Arbeitsauftrag:
Schreiben Sie aus dem folgenden Textauszug über den Müller-Thurgau die Stelle von „Dass der Winzer“ bis „eher schwierig ist.“ wortgetreu ab.

Zitierter Textauszug:
2017 Müller-Thurgau – Bretz

Jörg Bretz hadert schon lange damit, wie der Müller-Thurgau beleumundet ist. Seiner Meinung nach kann die Traditionssorte viel mehr, als man ihr zugesteht.

Dass der Winzer mit deutschen Wurzeln seinen Weinen Zeit – sehr viel Zeit – gibt, ist oft besprochen und ausgiebig diskutiert worden. Jörg Bretz steht für Charaktertypen mit einer wirklich ordentlichen Reife. Bis heute ist er eine Ausnahmeerscheinung in der Szene. Nichts bringt ihn davon ab, seine Weine erst mit für ihn wirklich beginnender Trinkreife auf den Markt zu bringen. Dieser Stil polarisiert durchaus, hat aber auch viele Fans. Vor allem in der Gastronomie, wo die Möglichkeit interessante, gereifte Weine zu einem anständigen Geld ins Haus zu bekommen, immer noch eher schwierig ist.

Auszug Datenmaterial:
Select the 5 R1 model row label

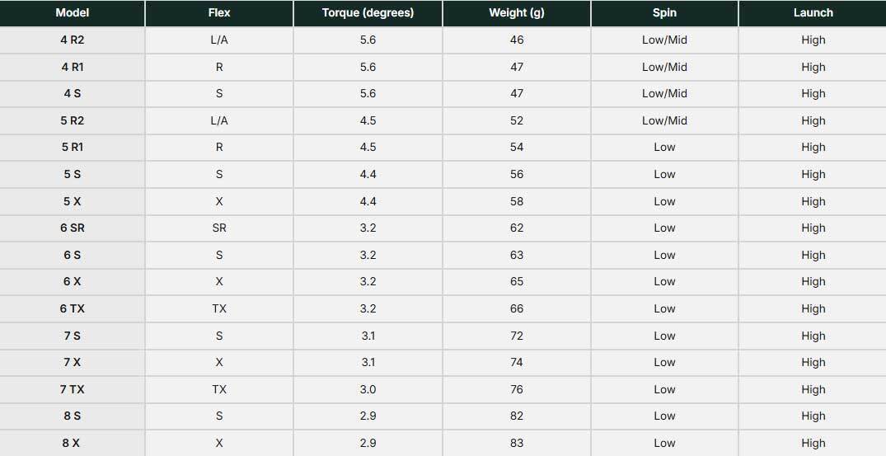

Lösung:
Dass der Winzer mit deutschen Wurzeln seinen Weinen Zeit – sehr viel Zeit – gibt, ist oft besprochen und ausgiebig diskutiert worden. Jörg Bretz steht für Charaktertypen mit einer wirklich ordentlichen Reife. Bis heute ist er eine Ausnahmeerscheinung in der Szene. Nichts bringt ihn davon ab, seine Weine erst mit für ihn wirklich beginnender Trinkreife auf den Markt zu bringen. Dieser Stil polarisiert durchaus, hat aber auch viele Fans. Vor allem in der Gastronomie, wo die Möglichkeit interessante, gereifte Weine zu einem anständigen Geld ins Haus zu bekommen, immer noch eher schwierig ist.